Le Mexique est un cas emblématique, mais pas le seul. En Équateur, par exemple, l'État a perdu le contrôle de ses prisons surpeuplées, où des organisations criminelles extorquent de l'argent aux détenus et à leurs familles, et commettent également des massacres à l'intérieur des murs des prisons. Sept massacres de ce type en 2021 et 2022 ont coûté la vie à plus de 350 personnes, selon Human Rights Watch.

Le réalisme magique latino-américain semble avoir sauté des pages de la littérature et atterri dans la politique et l'application de la loi de la vie réelle.
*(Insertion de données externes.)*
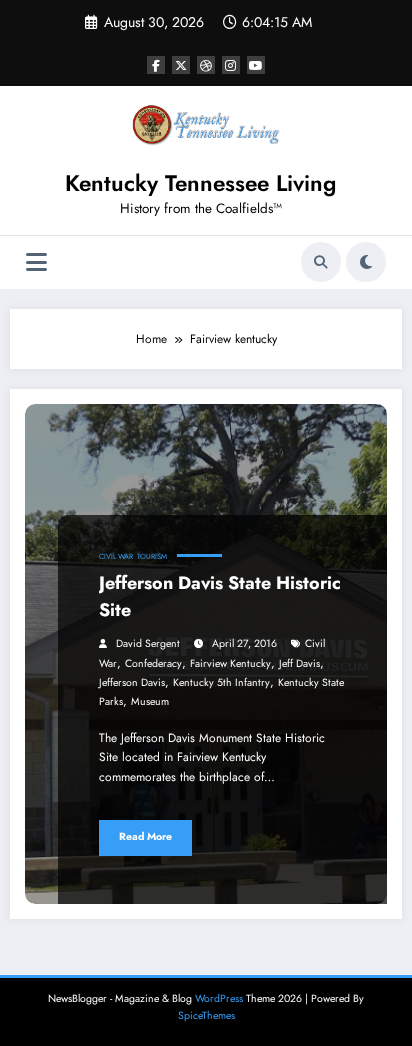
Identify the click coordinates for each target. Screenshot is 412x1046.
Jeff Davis (299, 663)
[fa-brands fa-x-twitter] (181, 65)
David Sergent (148, 643)
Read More (145, 836)
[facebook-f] (156, 65)
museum (150, 701)
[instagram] (231, 65)
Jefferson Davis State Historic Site (220, 596)
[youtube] (256, 65)
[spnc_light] (366, 262)
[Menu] (36, 262)
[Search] (321, 262)
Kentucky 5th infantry (221, 682)
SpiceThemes (206, 1015)
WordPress (219, 998)
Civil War (116, 556)
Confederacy (153, 663)
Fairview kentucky (230, 663)
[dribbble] (206, 65)
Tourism (152, 556)
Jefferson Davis (132, 682)
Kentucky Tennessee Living (200, 183)
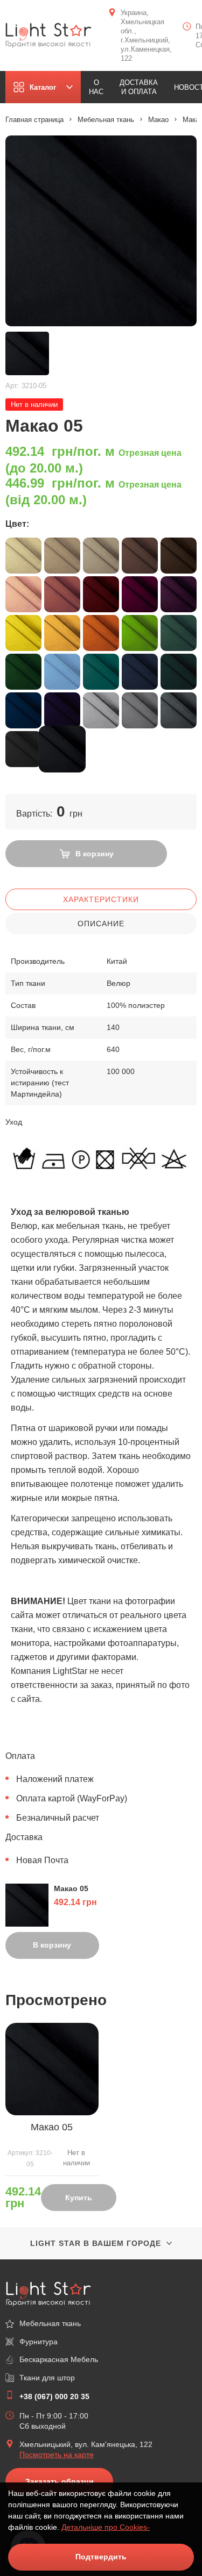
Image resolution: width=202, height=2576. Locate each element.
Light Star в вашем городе (95, 2243)
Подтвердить (101, 2556)
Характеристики (101, 899)
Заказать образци (59, 2481)
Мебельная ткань (106, 120)
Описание (101, 923)
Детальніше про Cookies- (105, 2527)
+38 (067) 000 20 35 (54, 2396)
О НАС (96, 87)
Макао (158, 120)
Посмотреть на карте (56, 2454)
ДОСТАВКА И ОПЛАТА (139, 87)
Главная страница (34, 120)
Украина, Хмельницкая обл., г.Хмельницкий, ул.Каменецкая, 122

Cela a contribué à transformer l'Amérique latine en un endroit qui, en l'absence de conflit armé, connaît les taux de violence les plus élevés au monde. Selon les données de 2018 de la Commission économique pour l'Amérique latine, la région compte 10 fois plus d'homicides (23 pour 100 000 habitants) que l'Europe (2,1 pour 100 000) et environ huit fois plus que l'Asie (2,7 pour 100 000). Parmi ces homicides, 93 % sont concentrés au Brésil, en Colombie, au Mexique, au Venezuela, au Salvador, au Guatemala et au Honduras, pays qui n'abritent que 68 % de la population d'Amérique latine.

Une partie de cette violence est le produit de la gouvernance criminelle, le processus par lequel les criminels — groupes paramilitaires, vigiles, escadrons de la mort, guérillas, cartels de la drogue, groupes criminels organisés et gangs — s'emparent du rôle traditionnel de l'État et gouvernent ou co-gouvernent. un territoire et une population. Il y a des régions en Amérique latine où les criminels se sont chargés de maintenir les services publics, de construire des infrastructures et même de rendre la justice.
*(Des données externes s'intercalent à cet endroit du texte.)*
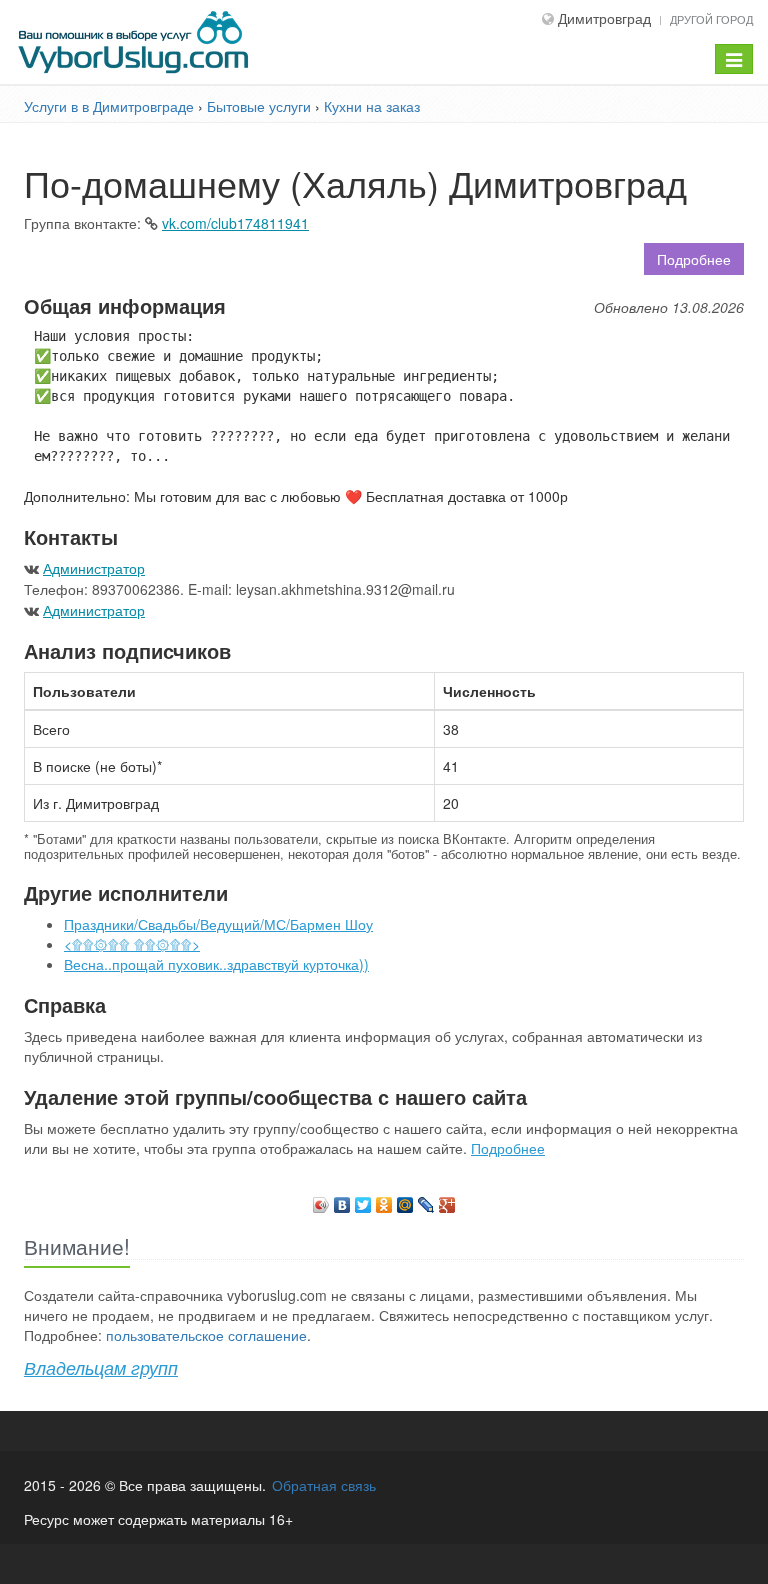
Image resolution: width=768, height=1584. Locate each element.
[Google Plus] (447, 1200)
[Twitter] (363, 1200)
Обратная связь (324, 1485)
« La plupart des sociétés de cette région sont aux prises avec des modèles de gouvernance criminelle par lesquels les représentants de l'État, les autorités politiques et les acteurs du crime organisé co-gouvernent. Bien que le phénomène ne soit certainement pas nouveau, il a acquis une plus grande importance à mesure que des syndicats criminels de plus en plus influents et puissants sont entrés dans le sang de nombreuses sociétés, transformant les formes traditionnelles de gouvernance », écrivent les politologues Andreas Feldmann de l'Université de l'Illinois à Chicago et Juan Pablo Luna de la Pontificia Universidad Católica de Chile, dans un article de 2022 de la Revue annuelle de sociologie sur l'état de la gouvernance criminelle en Amérique latine.

Knowable Magazine s'est entretenu avec Feldmann de cet ordre parallèle dans lequel des règles sont imposées aux citoyens par des organisations criminelles, souvent avec la collaboration d'agents de l'État. Cette interview a été modifiée pour plus de longueur et de clarté.
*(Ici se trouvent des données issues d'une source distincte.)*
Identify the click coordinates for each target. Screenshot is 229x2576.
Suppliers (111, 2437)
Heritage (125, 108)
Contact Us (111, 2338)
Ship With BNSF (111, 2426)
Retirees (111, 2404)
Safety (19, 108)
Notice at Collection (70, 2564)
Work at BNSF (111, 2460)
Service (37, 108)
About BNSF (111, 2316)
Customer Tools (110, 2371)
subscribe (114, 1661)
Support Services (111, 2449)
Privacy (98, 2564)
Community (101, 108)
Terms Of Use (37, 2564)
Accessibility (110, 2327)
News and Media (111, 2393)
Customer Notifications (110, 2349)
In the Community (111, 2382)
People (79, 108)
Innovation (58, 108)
Qu'est-ce que la gouvernance criminelle et en quoi diffère-t-elle du crime organisé que l'on peut trouver dans n'importe quel pays ?

La différence tient à la notion de gouvernance. Le crime organisé est motivé par le profit; son objectif n'est pas de gouverner. La gouvernance criminelle est un contexte dans lequel des groupes criminels gouvernent des espaces, des populations et des territoires. Le cartel de Sinaloa au Mexique gouverne plusieurs communautés où la population sait que l'État n'a pas la capacité d'intervenir. À Rio de Janeiro, le gang Amigos dos Amigos règne sur Rocinha, l'une des principales favelas de cette ville brésilienne.

Pourquoi des groupes criminels voudraient-ils se lancer dans un tel arrangement ? Parce que c'est bon pour les affaires. Dans la mesure où vous contrôlez un territoire et une population, cela facilite l'organisation et la productivité de votre entreprise.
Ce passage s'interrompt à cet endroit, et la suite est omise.